Mimicking similar statements made by Mercedes Benz last July, BMW’s EfficientDynamics chief engineer has revealed plans for the carmaker’s future powertrains and expressed his desire to see waste-exhaust power generation systems fitted across the lineup. As carmaker’s battle with tough environmental regulations being introduced across the United States and Europe, new and innovative methods of improving efficiency are being investigated in the quest to maintain power while reducing fuel consumption and emissions.
One of the simplest and most effective methods of boosting power while reducing displacement is the introduction of a turbocharger system, something BMW has done to great effect with its award-winning N54 3.0L straight-six engine. However, there are more advanced systems currently in development that could be making their way to production very soon.

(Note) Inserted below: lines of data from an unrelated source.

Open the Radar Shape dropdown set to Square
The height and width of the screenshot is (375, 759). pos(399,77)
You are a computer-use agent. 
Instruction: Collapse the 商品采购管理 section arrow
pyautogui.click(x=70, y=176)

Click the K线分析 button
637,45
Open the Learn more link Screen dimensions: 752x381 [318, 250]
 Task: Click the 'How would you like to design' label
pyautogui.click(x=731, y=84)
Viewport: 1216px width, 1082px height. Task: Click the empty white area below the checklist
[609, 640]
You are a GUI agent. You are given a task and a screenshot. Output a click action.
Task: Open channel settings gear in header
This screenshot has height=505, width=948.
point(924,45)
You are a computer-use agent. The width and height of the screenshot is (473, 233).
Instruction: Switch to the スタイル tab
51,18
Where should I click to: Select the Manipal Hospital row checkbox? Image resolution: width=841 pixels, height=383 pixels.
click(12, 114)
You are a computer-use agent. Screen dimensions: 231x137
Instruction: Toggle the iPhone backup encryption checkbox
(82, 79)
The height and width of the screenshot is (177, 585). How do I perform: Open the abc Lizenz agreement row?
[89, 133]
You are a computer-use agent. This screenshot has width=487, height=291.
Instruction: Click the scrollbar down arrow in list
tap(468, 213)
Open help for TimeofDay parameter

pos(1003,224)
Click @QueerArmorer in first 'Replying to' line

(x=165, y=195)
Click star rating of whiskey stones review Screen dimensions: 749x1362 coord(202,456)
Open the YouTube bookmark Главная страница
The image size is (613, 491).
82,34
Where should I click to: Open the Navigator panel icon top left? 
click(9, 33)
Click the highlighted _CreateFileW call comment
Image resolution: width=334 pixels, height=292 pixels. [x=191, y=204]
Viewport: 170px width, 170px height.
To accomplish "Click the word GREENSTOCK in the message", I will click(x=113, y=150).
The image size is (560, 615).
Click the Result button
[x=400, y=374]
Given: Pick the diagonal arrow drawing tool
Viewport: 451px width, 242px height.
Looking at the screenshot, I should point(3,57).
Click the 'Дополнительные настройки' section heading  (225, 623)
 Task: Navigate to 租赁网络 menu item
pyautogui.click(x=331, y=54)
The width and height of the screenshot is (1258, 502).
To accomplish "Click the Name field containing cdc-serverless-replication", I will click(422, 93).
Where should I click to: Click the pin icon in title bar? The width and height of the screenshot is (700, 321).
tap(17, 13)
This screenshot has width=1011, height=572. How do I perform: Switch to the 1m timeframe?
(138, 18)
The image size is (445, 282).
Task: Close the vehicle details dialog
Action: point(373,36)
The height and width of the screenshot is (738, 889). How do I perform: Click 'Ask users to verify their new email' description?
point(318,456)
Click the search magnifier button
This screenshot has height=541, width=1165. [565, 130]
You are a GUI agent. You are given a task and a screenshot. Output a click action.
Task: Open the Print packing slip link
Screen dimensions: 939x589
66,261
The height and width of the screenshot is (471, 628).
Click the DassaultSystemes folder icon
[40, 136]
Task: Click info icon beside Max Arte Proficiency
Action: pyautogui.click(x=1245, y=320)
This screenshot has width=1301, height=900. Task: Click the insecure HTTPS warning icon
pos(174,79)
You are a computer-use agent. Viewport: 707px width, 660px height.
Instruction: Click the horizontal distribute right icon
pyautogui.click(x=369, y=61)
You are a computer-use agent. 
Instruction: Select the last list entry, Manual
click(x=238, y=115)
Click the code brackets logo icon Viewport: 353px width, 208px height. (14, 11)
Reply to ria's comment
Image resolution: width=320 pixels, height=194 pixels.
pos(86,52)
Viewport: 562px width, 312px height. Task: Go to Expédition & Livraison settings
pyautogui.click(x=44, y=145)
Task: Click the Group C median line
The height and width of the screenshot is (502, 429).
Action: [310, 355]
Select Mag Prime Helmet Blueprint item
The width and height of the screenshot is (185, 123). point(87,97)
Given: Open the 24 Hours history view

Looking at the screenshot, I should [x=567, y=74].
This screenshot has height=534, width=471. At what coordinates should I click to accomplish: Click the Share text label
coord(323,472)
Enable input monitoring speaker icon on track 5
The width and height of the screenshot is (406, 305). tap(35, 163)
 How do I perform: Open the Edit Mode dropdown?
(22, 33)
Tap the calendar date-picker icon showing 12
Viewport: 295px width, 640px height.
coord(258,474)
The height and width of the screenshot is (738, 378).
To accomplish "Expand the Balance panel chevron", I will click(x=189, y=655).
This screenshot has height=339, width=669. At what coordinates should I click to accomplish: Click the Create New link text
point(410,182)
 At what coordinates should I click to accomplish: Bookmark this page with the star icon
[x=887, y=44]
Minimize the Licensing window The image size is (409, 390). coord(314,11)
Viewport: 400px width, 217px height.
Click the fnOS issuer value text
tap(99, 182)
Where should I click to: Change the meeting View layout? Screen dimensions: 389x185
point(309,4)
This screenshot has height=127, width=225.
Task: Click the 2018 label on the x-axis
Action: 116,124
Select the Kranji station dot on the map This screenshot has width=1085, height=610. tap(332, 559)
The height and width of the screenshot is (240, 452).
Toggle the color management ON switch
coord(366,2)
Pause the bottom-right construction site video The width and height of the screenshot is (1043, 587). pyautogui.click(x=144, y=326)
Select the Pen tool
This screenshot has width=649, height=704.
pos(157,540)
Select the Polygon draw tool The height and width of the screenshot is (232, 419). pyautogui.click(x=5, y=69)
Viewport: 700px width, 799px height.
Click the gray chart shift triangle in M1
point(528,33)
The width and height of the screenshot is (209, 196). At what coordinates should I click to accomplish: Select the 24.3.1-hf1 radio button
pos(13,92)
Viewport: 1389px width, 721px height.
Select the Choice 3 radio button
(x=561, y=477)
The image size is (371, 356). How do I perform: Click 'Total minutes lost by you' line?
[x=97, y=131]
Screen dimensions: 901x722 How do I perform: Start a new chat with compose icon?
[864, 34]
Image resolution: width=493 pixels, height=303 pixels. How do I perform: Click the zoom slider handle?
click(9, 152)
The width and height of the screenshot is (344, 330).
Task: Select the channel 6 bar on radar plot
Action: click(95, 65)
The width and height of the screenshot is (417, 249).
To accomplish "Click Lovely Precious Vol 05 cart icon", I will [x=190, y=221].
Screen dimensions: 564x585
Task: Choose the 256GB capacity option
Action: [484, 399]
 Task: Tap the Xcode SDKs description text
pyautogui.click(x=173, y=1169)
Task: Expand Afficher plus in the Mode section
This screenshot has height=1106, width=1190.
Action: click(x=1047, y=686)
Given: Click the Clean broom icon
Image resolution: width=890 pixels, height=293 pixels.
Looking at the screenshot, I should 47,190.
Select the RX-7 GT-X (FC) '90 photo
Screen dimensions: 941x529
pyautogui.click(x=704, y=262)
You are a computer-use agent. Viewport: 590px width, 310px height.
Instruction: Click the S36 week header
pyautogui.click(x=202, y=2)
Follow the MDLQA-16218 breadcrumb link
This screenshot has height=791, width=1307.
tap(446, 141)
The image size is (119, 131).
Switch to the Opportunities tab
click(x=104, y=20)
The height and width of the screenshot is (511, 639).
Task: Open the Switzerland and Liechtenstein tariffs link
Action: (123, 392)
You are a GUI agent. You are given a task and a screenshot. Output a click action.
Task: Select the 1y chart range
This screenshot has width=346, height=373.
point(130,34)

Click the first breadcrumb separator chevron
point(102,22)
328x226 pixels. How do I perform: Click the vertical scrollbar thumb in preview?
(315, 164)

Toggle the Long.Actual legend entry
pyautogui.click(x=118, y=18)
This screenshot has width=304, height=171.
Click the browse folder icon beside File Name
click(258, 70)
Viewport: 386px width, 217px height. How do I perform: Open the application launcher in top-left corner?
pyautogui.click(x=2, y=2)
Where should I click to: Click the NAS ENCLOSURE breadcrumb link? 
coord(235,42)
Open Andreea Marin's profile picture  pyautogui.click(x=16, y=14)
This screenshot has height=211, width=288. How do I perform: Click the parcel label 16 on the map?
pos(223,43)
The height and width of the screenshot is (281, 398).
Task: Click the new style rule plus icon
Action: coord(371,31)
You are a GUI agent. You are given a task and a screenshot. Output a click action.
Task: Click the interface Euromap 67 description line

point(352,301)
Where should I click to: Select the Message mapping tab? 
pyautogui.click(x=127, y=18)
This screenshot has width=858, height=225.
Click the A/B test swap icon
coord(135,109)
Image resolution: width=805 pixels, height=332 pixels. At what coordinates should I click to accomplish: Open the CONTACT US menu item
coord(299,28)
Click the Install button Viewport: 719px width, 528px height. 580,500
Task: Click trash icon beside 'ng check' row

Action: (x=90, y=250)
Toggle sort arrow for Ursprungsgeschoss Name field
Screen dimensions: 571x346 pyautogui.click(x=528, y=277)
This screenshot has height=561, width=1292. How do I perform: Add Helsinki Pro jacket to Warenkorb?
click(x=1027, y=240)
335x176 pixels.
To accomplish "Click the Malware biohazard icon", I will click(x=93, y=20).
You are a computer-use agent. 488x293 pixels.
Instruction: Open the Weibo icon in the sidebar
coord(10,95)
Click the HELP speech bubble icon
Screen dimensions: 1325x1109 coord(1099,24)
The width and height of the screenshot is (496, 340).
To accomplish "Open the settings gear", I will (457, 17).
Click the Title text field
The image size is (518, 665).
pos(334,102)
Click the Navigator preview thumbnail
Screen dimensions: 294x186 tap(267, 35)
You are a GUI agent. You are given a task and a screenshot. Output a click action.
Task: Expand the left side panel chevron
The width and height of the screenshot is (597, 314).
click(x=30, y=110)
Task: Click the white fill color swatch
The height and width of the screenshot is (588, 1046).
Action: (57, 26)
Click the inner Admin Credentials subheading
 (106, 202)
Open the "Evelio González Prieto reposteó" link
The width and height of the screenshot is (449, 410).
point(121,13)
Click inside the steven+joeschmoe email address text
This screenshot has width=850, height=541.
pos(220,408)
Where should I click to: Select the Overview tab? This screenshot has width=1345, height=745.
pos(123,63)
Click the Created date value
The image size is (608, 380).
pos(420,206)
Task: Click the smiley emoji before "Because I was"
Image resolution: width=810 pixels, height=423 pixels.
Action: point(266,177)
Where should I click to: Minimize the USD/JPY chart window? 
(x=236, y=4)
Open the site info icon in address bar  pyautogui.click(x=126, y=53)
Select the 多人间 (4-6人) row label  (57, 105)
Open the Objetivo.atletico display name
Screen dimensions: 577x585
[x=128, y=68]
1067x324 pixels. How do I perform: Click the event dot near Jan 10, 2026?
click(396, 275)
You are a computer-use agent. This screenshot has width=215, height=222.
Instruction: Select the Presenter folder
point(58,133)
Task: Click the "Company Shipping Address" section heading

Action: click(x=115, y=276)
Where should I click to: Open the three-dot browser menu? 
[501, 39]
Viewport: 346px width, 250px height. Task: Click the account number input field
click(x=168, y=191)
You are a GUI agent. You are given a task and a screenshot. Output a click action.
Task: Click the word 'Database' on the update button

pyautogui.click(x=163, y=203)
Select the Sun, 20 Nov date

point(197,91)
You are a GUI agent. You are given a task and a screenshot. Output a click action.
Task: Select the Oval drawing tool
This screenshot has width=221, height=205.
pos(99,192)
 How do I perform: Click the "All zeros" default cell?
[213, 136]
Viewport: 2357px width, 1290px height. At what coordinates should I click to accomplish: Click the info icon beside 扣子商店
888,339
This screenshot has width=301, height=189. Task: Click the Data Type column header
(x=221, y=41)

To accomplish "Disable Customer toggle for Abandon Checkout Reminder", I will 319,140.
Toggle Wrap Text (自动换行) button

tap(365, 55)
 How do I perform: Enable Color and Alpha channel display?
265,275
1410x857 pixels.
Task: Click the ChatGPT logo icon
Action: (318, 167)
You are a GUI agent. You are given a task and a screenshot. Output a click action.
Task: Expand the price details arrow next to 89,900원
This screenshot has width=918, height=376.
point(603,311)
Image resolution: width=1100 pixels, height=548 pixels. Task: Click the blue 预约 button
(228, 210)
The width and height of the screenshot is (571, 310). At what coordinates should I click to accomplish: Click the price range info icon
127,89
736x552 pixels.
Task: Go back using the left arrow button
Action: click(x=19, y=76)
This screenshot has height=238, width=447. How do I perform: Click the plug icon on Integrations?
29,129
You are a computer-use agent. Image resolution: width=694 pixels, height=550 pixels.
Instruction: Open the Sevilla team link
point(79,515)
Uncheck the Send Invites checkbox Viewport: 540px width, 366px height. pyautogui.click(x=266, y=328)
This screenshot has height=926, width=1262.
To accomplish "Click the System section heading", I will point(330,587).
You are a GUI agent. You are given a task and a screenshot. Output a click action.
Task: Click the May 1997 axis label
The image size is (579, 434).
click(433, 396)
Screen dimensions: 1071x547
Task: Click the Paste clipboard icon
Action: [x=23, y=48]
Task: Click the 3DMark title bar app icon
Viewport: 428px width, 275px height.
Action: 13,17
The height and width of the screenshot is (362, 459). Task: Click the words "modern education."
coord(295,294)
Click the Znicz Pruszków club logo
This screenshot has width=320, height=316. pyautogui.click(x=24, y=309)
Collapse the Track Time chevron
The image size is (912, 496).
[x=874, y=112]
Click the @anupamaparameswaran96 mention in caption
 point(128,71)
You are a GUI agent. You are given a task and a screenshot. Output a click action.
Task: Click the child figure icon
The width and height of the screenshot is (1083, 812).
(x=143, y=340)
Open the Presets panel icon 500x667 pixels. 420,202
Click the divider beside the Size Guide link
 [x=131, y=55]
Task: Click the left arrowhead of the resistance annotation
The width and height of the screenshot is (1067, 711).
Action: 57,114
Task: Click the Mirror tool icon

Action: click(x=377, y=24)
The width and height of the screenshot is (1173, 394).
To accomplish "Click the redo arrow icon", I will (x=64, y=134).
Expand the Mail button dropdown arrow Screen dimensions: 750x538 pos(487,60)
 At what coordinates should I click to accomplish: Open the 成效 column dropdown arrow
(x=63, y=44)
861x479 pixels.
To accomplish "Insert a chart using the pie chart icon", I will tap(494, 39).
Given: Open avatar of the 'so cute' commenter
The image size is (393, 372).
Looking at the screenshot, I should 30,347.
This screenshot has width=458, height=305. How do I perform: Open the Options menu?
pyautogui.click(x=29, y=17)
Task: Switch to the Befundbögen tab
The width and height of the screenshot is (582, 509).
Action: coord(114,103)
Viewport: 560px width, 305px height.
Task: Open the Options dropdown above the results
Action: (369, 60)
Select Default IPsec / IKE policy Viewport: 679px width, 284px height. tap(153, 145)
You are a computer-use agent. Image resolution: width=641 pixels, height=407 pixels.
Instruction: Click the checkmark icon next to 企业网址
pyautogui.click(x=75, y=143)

Speaking with WhatCar?, BMW’s Dr Stephan Neugebauer said further efficiency improvements could be brought about via the introduction of heat-energy recovery systems – the heat being the wasted hot exhaust gases.
BMW is currently working on two designs: a ‘turbo steamer’ that uses the exhaust heat to create electricity and a similar set-up to store mechanical energy. In May the carmaker showed off a 5-series sedan with a thermoelectric generation system installed, and before that Honda showed off its own version of the technology.
Some of the technologies available include installing a special thermoelectric material that can generate electric simply by being heated, adding a turbine-generation system, or even something as simple as installing solar panels on the roof.
Neugebauer also revealed that he hoped BMW would be able to make it fall within a cost range that would allow it to fit it into all its cars.